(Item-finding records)
[start]

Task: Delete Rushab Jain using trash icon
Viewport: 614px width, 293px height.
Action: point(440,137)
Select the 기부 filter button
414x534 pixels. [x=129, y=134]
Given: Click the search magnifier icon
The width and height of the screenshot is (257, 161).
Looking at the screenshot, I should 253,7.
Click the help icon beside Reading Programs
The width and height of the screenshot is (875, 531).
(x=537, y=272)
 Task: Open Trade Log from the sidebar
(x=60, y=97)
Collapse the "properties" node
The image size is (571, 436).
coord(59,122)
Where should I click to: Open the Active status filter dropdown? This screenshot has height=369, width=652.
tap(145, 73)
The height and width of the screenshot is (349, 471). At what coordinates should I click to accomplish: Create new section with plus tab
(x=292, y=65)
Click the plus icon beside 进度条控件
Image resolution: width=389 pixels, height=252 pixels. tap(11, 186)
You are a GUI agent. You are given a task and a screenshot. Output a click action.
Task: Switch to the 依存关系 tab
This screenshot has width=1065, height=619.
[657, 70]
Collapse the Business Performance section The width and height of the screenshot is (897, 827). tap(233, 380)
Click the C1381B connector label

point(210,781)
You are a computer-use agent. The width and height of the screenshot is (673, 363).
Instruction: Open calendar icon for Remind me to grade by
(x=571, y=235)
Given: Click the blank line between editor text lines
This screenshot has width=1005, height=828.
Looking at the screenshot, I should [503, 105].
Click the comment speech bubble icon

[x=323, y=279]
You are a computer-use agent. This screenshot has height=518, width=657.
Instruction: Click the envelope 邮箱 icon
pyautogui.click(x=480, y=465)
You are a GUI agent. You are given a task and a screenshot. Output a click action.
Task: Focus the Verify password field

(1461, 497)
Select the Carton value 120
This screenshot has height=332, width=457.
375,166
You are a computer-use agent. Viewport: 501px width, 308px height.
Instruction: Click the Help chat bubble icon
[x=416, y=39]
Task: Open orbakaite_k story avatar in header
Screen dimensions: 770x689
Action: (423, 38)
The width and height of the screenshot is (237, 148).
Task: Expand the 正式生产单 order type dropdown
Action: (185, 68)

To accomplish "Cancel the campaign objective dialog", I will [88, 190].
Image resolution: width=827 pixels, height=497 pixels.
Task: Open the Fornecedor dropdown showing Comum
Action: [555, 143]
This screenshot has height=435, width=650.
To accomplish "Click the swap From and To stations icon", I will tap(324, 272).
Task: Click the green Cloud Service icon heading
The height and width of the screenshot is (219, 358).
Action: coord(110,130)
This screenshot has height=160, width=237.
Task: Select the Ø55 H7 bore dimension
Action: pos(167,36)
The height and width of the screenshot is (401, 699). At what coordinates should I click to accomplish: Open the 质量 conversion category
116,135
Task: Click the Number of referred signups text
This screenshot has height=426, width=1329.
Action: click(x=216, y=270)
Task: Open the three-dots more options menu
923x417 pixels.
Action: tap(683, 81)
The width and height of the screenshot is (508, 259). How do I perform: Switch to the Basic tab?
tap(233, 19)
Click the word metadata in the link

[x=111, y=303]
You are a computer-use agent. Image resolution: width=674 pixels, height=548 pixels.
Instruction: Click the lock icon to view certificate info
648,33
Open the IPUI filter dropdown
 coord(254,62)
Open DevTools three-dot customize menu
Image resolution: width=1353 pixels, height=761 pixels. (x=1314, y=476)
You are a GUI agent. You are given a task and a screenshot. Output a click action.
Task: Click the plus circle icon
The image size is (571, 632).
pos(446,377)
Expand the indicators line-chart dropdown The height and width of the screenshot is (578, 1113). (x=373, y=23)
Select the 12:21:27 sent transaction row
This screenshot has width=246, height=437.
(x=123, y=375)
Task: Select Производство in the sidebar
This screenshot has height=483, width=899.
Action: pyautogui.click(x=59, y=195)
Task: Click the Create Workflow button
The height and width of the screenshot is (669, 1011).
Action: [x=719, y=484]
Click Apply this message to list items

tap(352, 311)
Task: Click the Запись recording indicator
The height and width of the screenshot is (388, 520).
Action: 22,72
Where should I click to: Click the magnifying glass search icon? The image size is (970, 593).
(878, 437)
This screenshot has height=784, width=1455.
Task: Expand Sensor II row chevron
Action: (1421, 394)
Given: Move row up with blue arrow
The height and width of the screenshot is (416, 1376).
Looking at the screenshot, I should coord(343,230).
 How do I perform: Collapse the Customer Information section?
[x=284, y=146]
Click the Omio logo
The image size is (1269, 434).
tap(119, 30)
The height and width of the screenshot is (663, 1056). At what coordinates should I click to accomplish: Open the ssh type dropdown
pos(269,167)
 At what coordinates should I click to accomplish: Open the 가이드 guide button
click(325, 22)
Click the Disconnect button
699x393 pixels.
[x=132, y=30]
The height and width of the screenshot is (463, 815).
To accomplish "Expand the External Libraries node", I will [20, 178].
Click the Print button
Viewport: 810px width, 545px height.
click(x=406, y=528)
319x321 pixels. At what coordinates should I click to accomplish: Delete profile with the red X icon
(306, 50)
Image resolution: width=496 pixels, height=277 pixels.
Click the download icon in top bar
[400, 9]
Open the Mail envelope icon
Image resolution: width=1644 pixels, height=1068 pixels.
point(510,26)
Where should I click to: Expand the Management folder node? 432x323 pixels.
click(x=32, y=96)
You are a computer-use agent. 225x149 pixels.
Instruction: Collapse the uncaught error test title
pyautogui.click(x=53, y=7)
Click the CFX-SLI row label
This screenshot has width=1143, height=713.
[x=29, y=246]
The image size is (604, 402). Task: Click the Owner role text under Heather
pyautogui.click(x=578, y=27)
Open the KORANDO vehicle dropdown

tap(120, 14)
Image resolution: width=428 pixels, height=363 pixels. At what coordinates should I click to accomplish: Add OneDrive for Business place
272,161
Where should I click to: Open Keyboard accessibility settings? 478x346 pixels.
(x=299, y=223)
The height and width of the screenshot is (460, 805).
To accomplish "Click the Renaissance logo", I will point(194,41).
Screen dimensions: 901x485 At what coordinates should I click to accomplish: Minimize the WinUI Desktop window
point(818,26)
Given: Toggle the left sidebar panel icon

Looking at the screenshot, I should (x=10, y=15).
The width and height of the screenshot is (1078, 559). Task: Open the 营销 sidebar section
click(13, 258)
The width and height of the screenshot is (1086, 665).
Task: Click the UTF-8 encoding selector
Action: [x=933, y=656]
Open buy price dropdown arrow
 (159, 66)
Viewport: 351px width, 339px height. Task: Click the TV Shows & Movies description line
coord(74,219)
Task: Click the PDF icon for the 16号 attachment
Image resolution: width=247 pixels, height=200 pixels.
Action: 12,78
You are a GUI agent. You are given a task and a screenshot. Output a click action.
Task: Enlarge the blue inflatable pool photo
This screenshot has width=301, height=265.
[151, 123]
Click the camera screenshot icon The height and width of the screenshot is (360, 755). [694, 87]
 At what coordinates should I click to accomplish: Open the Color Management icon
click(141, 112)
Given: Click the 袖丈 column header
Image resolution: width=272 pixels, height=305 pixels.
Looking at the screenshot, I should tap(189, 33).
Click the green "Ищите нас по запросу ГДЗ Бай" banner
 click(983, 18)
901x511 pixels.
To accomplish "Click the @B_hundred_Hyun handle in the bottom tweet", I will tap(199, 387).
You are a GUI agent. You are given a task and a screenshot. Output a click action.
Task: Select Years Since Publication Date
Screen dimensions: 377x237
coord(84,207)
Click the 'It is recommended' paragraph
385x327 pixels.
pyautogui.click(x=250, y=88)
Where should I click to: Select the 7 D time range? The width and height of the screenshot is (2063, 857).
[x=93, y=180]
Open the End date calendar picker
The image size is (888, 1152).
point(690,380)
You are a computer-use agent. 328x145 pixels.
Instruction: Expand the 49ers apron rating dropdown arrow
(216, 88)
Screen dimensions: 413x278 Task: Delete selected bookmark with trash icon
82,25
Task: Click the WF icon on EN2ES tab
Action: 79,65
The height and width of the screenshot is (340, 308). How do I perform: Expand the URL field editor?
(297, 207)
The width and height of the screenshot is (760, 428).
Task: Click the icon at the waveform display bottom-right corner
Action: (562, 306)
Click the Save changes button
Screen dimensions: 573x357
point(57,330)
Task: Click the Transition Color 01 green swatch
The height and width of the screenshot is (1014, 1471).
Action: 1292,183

[end]

* TO BE DONE
Render every line of the entries from the one containing "Click the camera" down to the one containing "Action: 79,65", both included, as a JSON list of strings, with one string per line and blank lines omitted.

* SOLUTION TO THE PROBLEM
[
  "Click the camera screenshot icon The height and width of the screenshot is (360, 755). [694, 87]",
  " At what coordinates should I click to accomplish: Open the Color Management icon",
  "click(141, 112)",
  "Given: Click the 袖丈 column header",
  "Image resolution: width=272 pixels, height=305 pixels.",
  "Looking at the screenshot, I should tap(189, 33).",
  "Click the green \"Ищите нас по запросу ГДЗ Бай\" banner",
  " click(983, 18)",
  "901x511 pixels.",
  "To accomplish \"Click the @B_hundred_Hyun handle in the bottom tweet\", I will tap(199, 387).",
  "You are a GUI agent. You are given a task and a screenshot. Output a click action.",
  "Task: Select Years Since Publication Date",
  "Screen dimensions: 377x237",
  "coord(84,207)",
  "Click the 'It is recommended' paragraph",
  "385x327 pixels.",
  "pyautogui.click(x=250, y=88)",
  "Where should I click to: Select the 7 D time range? The width and height of the screenshot is (2063, 857).",
  "[x=93, y=180]",
  "Open the End date calendar picker",
  "The image size is (888, 1152).",
  "point(690,380)",
  "You are a computer-use agent. 328x145 pixels.",
  "Instruction: Expand the 49ers apron rating dropdown arrow",
  "(216, 88)",
  "Screen dimensions: 413x278 Task: Delete selected bookmark with trash icon",
  "82,25",
  "Task: Click the WF icon on EN2ES tab",
  "Action: 79,65"
]